Sig P225/P6 firing pin

DarthNul

New member
I've got a Sig P6 that has light strike issues.

I tried some reduced power Wolff springs when I first got the gun to improve the heavy DA trigger but none of those worked reliably. This was especially true when shooting loads made with "magnum" primers (the only primers I could get for a while).

I went back to the stock spring and things are better but I still get light strikes once in a while which is not OK for a potential carry gun.

When I disassembled the piece for re-finishing, I got a good look at the firing pin and I noticed that the business end was cut straight across, that is, there was no tapering or rounding of the end. I chucked the pin in the drill press and rounded off the tip, being very careful not to shorten the pin. I have fewer light strikes now, but any is too many.

I'm beginning to wonder if maybe the firing pin is too short. Any chance Sig, or a LEO armorer might have blunted or shortened the firing pins on the P6 models so you'd have to keep the super-heavy mainspring in it? This is a 1977 vintage surplus gun but it showed no signs of wear when I got it.

Anybody got a P6 or P225 firing pin handy that they could measure the length? I've looked for a replacement firing pin but I've only found one source, and they say the same part fits the P225, P226, and P228. Can anybody verify that?
 
It sounds to me that you could need a new firing pin, among a few others, as that one could be blunted. If some primers work, and others wont, that tells me that it may be a difference in their seated depth, by design, and the pin wont reach them (unless one cup uses a stronger metal). You might try a thorough cleaning of the slide too, as it may help if any gunk/dirt is causing friction to the firing pin. If there is dirt in the recess cut, on the firing pins body, where the thru-pin holds the firing pin in, it could limit its forward travel. Also, if you take the firing pin out, you could use a round needle file, and extend that recess cut a few thousandths on it rear side, to give the firing pin a little more protrusion out of the bolt face. The last thing is, that if the firing pin spring is heavy enough, and the hammer spring has been changed to a lighter version, the hammer might not have enough inertia to drive the pin forward with enough force, so there are three things to look at.
 
Thanks for the reply!

I ordered a new firing pin yesterday. It was only $15 and that's probably the cheapest way to figure out if my existing one is short or otherwise deficient. It should get here Saturday or Monday.

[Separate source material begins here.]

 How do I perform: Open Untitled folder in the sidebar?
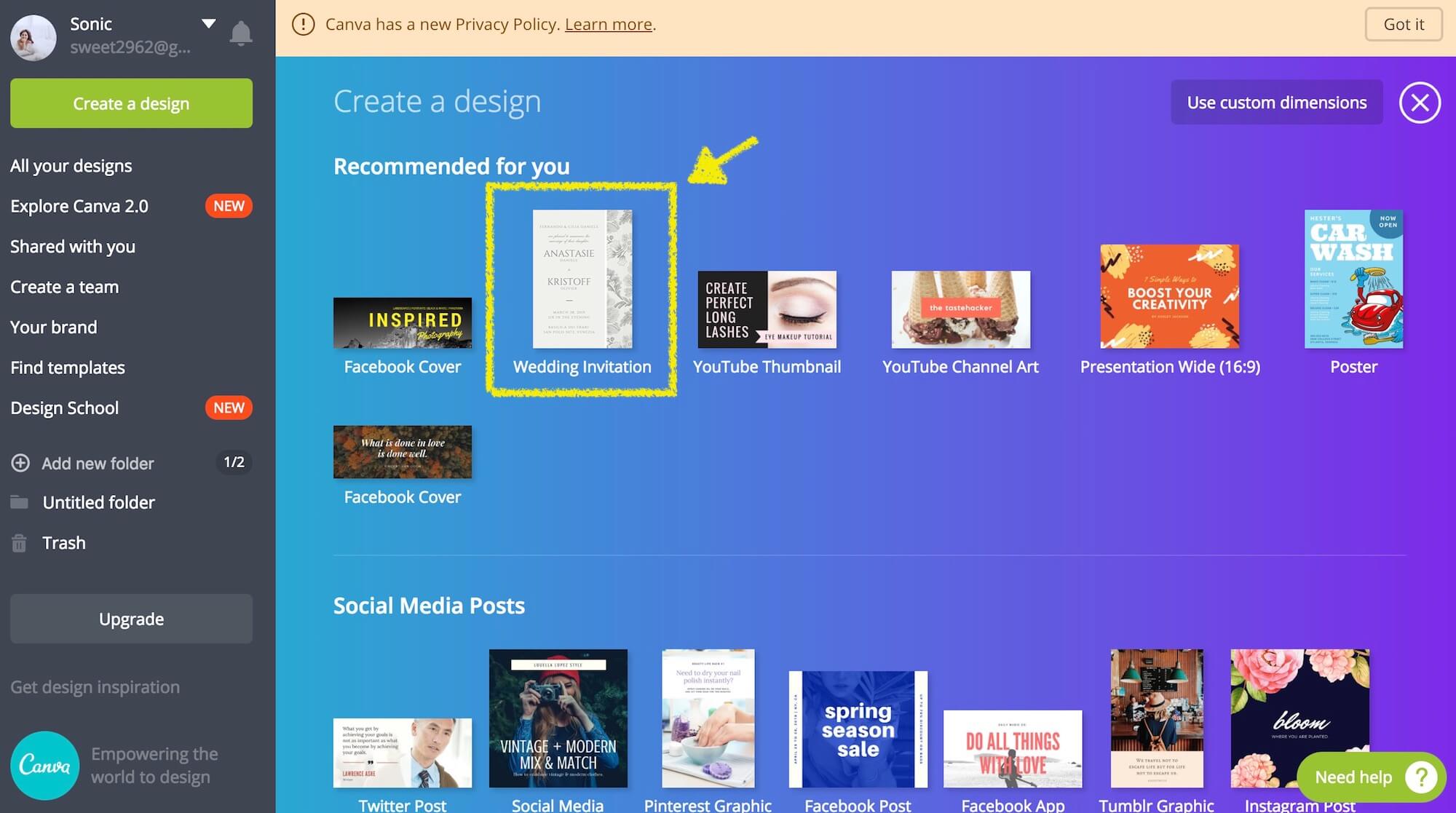pyautogui.click(x=98, y=502)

The next step will be knocking the inner and outer roll pins out of the slide w/o messing up my new Duracoat job. I'll check the firing pin spring against the freebies that came with the Wolff recoil spring "calibration kit" while I'm at it.
 
pins

Case you don't know, Those pins will come out easiest with a special "roll pin punch" that has a small teat on the end to index the punch with the hollow pins.
The dimple on the end of the punch will go a long way to saving the finish on your slide too.

Also, the pins should be replaced with new pins.....using the old ones over is not recommended.
 
I've got a set of roll pin punches and a set of roll pin starters too.

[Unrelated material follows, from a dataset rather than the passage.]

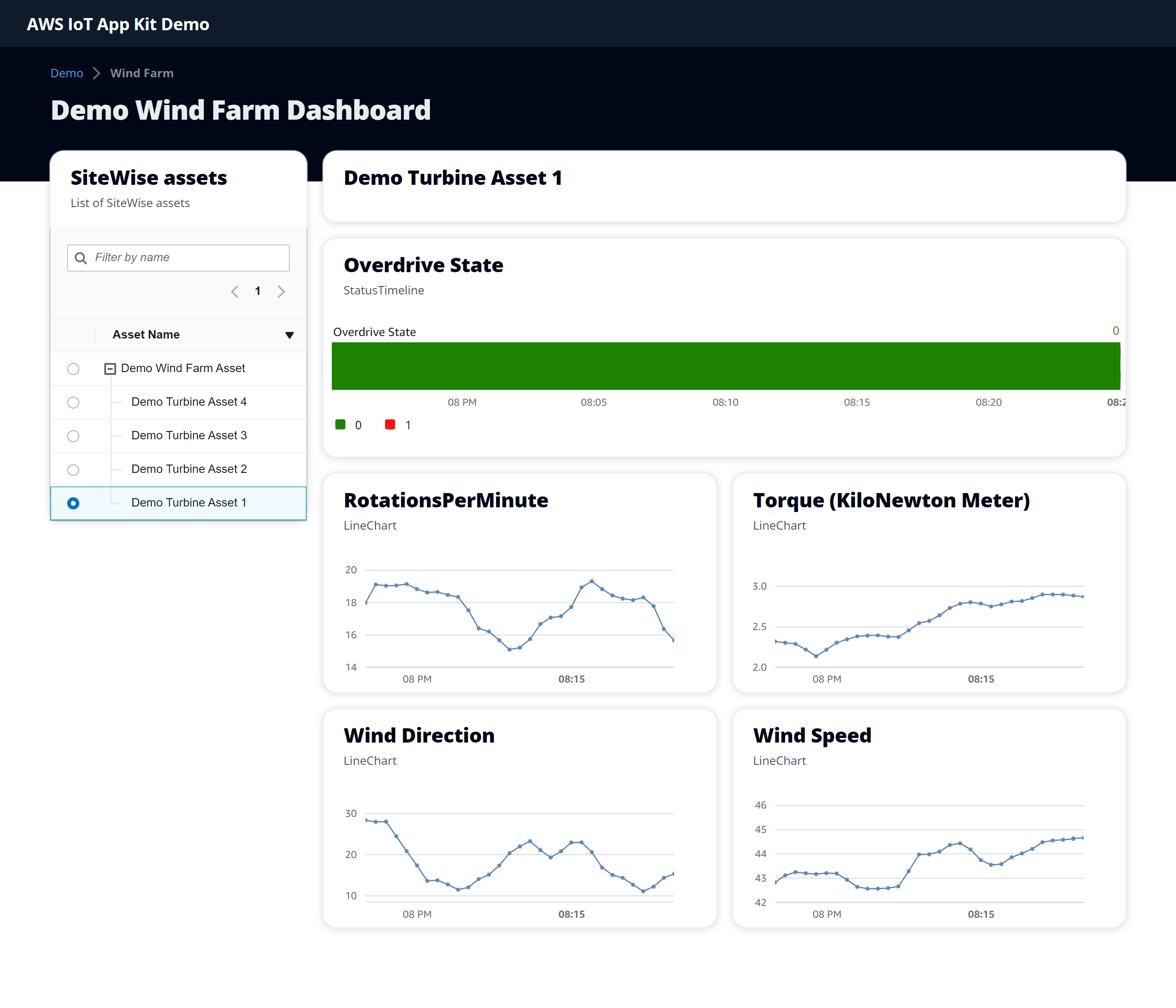1176x1008 pixels.
Task: Click Wind Farm breadcrumb item
Action: (x=142, y=73)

I keep new pins on hand since they'll fit all my Sigs. I may re-use the ones that are in there though, since they're only a few months old and their ends are already painted to match the slide.
 
The new firing pin arrived yesterday. The new one is only .002" longer overall compared to the old one. I doubt that'll make a difference. With the slide disassembled and the firing pins pushed fully forward (no spring or safety block in place), the new pin protrudes .100 past the bolt face. The old pin only protrudes .077. That is significant. These measurements remain the same with the slide fully assembled. I hope this solves the problem.

I plan test it with the ammo it had the most trouble with: Some 100 grain frangible hand loads made with CCI magnum primers. "Regular" CCI SP primers are supposedly harder than most others, and the magnums are even harder. The gun failed to ignite these rounds at least 20% of the time. Failure rate with anything else was <1%. If I can get a couple hundred of the problem rounds through without any misfires I'll declare it fixed.